Open AccessHighly bioavailable curcumin powder suppresses articular cartilage damage in rats with mono-iodoacetate (MIA)-induced osteoarthritis
Author(s) -
Hyun Ji Park,
Chul-Kyu Lee,
Si-Hwan Song,
Jee-Hye Yun,
Ahsa Lee,
Hee Jung Park
Publication year - 2019
Publication title -
food science and biotechnology/food science and biotechnology
Language(s) - English
Resource type - Journals
SCImago Journal Rank - 0.595
H-Index - 38
eISSN - 2092-6456
pISSN - 1226-7708
DOI - 10.1007/s10068-019-00679-5
Subject(s) - curcumin , osteoarthritis , chemistry , endocrinology , medicine , nitrotyrosine , chondrocyte , bioavailability , cartilage , tumor necrosis factor alpha , pharmacology , biochemistry , pathology , nitric oxide , in vitro , anatomy , nitric oxide synthase , alternative medicine
This study was performed to investigate the effects of highly bioavailable curcumin as Theracurmin ® (TC) in rats with monosodium iodoacetate (MIA)-induced osteoarthritis (OA).
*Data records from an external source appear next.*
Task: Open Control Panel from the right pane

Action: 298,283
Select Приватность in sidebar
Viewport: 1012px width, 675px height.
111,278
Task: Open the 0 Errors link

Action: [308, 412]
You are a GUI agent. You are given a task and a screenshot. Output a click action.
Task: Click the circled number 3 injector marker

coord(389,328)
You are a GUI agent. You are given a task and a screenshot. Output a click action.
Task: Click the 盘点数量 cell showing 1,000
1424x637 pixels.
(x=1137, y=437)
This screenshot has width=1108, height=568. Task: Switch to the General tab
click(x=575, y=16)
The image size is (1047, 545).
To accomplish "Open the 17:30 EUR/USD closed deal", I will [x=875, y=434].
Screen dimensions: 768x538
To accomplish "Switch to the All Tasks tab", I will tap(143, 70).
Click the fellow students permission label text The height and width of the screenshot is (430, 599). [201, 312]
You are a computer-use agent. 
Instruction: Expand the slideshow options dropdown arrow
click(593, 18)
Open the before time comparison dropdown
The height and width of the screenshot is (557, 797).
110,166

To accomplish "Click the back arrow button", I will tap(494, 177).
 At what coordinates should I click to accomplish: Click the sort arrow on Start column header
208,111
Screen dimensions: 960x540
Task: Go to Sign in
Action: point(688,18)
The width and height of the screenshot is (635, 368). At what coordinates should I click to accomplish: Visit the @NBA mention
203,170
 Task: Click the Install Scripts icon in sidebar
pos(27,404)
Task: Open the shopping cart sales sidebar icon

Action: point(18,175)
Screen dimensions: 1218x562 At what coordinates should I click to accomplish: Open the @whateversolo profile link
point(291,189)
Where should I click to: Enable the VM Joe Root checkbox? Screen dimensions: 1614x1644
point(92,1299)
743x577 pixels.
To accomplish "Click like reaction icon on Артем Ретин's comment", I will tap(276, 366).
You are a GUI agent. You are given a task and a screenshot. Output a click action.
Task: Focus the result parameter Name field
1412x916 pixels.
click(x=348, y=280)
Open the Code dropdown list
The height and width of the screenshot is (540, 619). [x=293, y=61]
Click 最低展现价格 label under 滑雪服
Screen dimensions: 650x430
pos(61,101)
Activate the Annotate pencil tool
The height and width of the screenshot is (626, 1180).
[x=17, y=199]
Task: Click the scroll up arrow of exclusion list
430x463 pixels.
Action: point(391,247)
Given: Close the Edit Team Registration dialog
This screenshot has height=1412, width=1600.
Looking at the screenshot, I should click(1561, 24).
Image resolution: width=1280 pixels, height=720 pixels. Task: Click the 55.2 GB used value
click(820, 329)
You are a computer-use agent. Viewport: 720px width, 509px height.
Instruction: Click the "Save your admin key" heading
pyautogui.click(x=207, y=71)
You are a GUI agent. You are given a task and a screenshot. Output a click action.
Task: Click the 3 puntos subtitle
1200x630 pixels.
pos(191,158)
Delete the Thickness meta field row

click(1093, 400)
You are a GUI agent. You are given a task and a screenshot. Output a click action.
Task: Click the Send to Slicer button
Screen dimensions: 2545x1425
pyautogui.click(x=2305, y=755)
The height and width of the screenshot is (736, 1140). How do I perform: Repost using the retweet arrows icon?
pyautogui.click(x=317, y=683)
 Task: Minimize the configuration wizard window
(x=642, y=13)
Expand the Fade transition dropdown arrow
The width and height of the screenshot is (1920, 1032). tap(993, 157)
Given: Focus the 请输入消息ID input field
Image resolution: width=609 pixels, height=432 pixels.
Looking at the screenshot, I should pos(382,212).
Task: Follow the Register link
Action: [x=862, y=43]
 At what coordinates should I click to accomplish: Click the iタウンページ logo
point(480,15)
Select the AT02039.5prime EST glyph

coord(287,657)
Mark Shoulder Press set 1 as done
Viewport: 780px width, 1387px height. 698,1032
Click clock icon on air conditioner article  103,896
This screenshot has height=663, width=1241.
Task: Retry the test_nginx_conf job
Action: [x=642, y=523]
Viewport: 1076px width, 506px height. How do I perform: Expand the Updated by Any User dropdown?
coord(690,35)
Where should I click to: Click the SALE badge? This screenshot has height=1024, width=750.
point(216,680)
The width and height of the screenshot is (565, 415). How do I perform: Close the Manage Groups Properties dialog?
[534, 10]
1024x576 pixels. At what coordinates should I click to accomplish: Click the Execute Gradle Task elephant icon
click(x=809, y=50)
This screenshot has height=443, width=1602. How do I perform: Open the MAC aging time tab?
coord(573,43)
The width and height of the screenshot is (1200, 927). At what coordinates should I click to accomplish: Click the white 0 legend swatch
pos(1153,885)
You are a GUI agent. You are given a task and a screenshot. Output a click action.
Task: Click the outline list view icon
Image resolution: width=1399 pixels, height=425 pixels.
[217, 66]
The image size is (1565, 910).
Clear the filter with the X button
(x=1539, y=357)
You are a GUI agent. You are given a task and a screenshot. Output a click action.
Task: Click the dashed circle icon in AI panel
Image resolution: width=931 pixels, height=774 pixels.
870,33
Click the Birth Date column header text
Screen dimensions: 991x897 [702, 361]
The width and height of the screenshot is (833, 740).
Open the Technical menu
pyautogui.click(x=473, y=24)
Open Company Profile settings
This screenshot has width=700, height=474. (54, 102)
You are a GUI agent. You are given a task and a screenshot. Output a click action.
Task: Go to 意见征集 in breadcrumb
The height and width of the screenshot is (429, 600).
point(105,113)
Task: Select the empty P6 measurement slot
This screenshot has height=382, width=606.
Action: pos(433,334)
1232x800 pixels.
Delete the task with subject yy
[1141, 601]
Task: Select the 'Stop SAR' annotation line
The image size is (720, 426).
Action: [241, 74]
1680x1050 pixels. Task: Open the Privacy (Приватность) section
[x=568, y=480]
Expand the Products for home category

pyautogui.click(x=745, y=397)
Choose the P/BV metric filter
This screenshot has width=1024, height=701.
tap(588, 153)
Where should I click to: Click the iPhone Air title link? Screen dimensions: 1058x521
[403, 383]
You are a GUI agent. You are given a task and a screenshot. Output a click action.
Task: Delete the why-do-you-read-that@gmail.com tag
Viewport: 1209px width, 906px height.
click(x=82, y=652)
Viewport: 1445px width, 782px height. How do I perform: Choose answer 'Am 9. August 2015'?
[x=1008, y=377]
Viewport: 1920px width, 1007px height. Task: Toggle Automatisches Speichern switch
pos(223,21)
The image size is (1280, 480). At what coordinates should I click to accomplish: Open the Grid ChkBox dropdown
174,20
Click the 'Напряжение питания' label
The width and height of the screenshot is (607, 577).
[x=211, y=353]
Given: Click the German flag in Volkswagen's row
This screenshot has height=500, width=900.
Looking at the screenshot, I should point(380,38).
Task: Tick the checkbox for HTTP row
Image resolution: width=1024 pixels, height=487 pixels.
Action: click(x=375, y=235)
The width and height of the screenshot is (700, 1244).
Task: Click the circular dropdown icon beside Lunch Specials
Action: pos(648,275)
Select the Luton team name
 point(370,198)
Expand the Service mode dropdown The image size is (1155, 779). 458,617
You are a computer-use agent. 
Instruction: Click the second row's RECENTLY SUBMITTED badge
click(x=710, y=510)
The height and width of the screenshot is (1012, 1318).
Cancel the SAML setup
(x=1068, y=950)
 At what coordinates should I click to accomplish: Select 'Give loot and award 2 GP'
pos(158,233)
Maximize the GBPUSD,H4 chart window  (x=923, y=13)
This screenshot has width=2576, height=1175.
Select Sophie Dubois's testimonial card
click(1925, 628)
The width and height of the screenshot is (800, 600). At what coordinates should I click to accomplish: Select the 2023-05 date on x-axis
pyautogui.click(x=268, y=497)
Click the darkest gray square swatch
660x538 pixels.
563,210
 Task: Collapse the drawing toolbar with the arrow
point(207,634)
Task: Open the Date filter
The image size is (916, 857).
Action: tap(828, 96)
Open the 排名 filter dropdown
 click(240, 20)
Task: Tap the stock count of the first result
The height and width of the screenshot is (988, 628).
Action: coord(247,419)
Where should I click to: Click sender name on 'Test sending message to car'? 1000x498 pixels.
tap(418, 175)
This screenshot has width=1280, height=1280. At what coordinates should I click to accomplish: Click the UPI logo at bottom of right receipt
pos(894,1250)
Seventy-seven male Wistar rats were divided into six groups: normal, negative control (MIA only), positive control (Cerebrex), and three experimental groups treated with 500, 1300, or 2600 mg/kg of TC for 5 weeks. MIA injection-induced OA caused 30% weight-bearing imbalance whereas weight bearing imbalance was significantly improved in the TC groups. Mankin scores revealed TC treatment had significantly ameliorated cartilage damage and chondrocyte decrease. The expressions of nitrotyrosine, tumor necrosis factor-α, phosphorylated nuclear factor kappa B cells, and cleaved caspase-3 were markedly increased in rat with MIA-induced OA, but the TC-treated groups exhibited a significant reduction in the number of immunoreactive cells in a dose-dependent manner. In conclusion, administration of TC contributes to the anti-arthritic effect in rat with MIA-induced OA.